What kind of work did you have to do to get the basis of what a Neanderthal would be like?
I read a lot of the popular literature about it. That’s where I started. There’s some crucial book. There’s a wonderful scientist named Jared Diamond. He’s famous for Guns, Germs and Steel. Which I think is an amazing thing. But he had earlier written a book called The Third Chimpamzee that had a big effect on me. There’s a bunch of other stuff. The internet is a Godsend for this kind of stuff because you can get all this academic literature. It’s overwhelming, obviously. Some of the popular literature was a little bit more helpful because it summarized things. It’s not a scholarly work of anthropology. I just needed to get into the realm of plausibility. That was my goal. I was trying to tell a successful story not, you know. I corresponded with some archaeologists and I sent the script to one in particular who offered to read it. This is a woman who goes off and excavates Neanderthal sites every summer. She’s for real. And she just thought it was the most ridiculous thing she’d ever seen.

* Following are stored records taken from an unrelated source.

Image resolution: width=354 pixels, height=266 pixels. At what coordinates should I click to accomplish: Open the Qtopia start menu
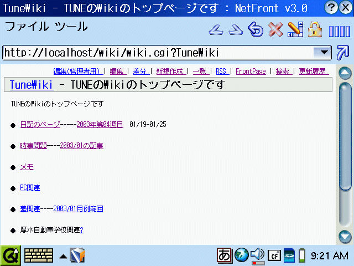pyautogui.click(x=11, y=255)
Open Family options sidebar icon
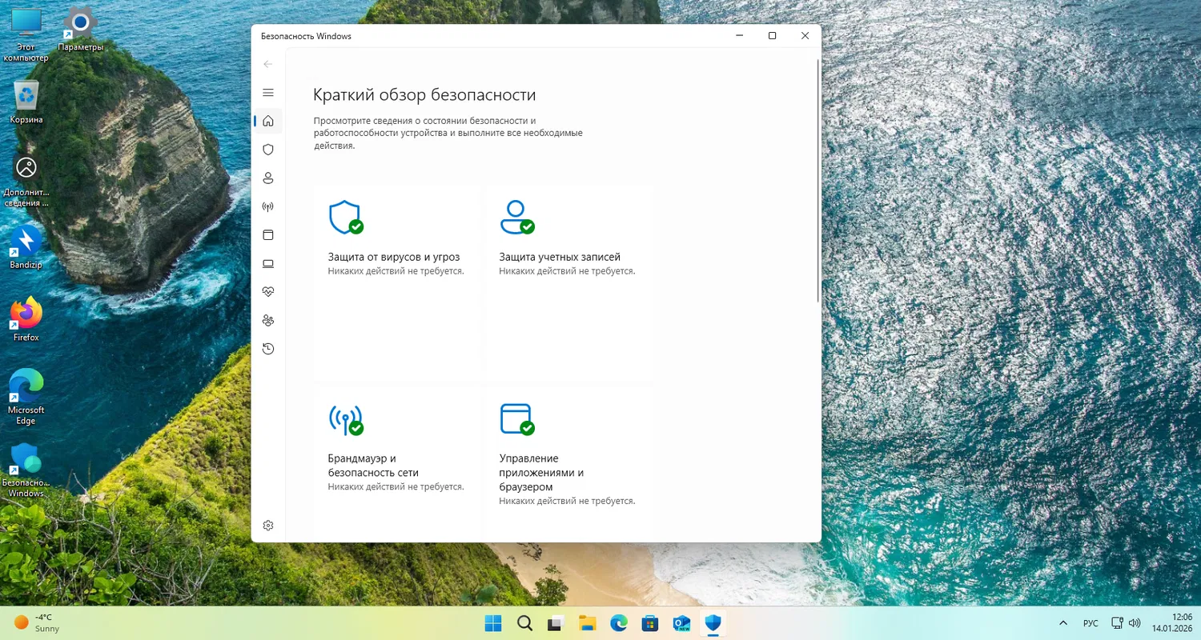1201x640 pixels. point(268,320)
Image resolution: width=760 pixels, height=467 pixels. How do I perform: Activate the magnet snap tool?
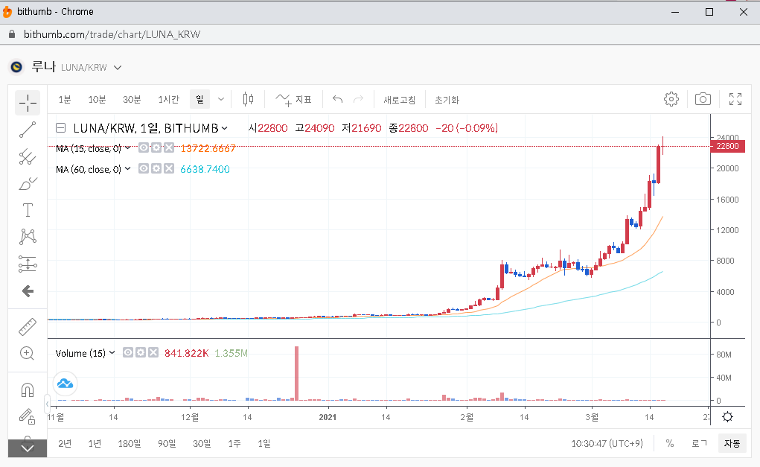pyautogui.click(x=28, y=390)
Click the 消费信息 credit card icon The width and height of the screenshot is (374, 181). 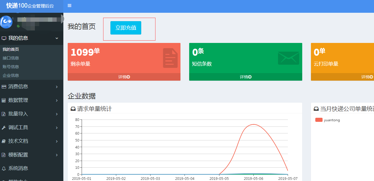(4, 87)
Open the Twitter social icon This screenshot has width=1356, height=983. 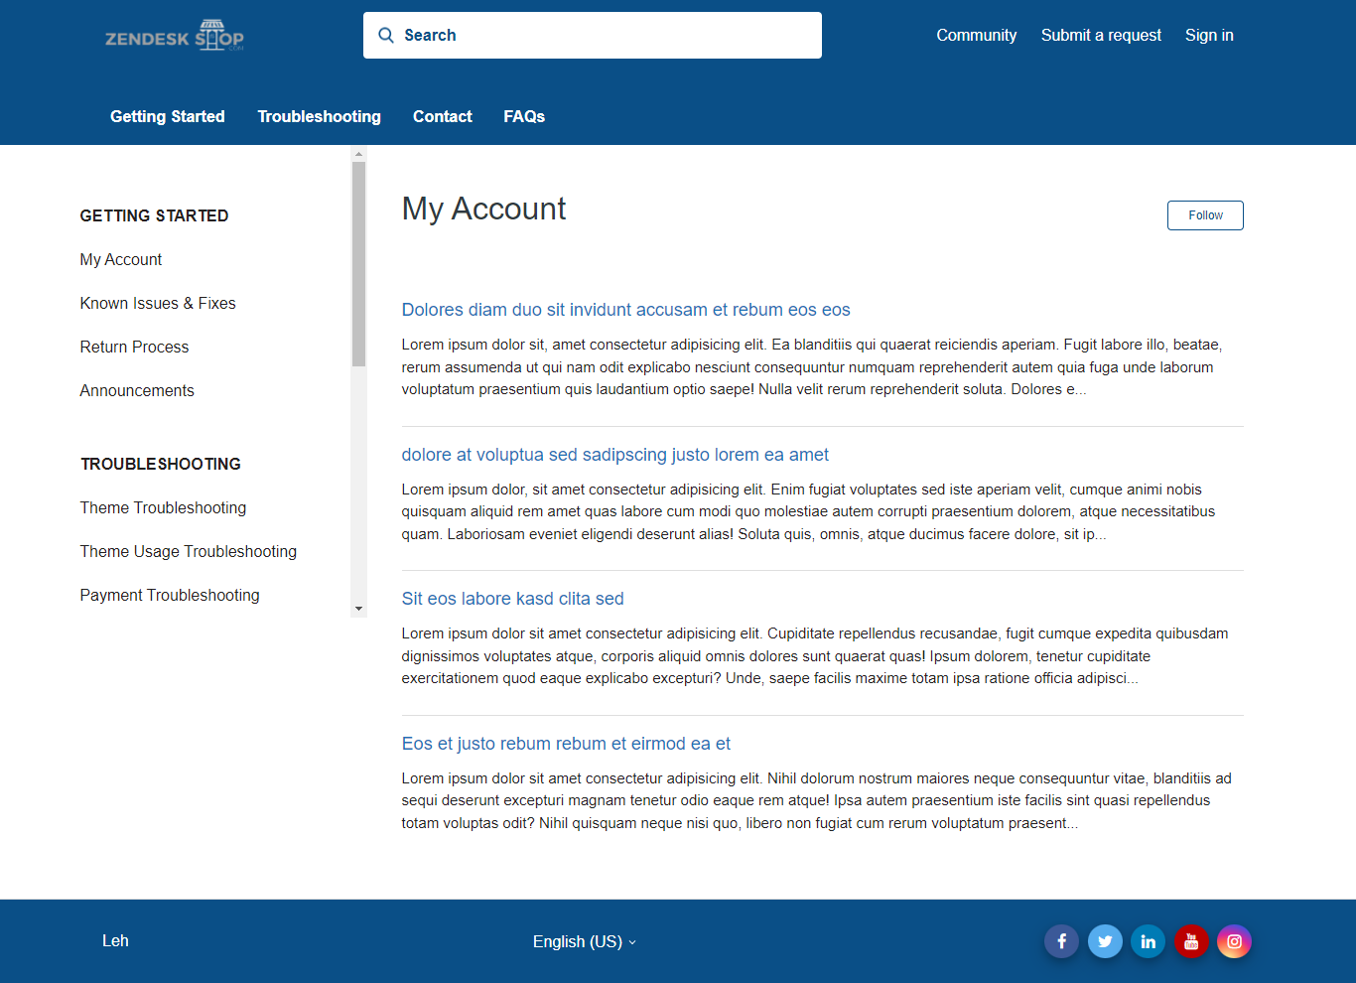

She had no sense of humor about it at all. She had all these minute criticism about how we described. Tools are not tools, they’re points. She got fixated on the terminology. Those folks were really not a great source of information for me.
I do think that it’s important that we deal in the realm of the plausible because this kind of thing exists now. It’s been done already with animal species. In China a scientist has cloned a human being against the government’s wishes, basically. So we need to urgently develop ethics around this. And we don’t have them now. And it’s going to be weaponized. So I worry. But there’s a lot to worry about these days.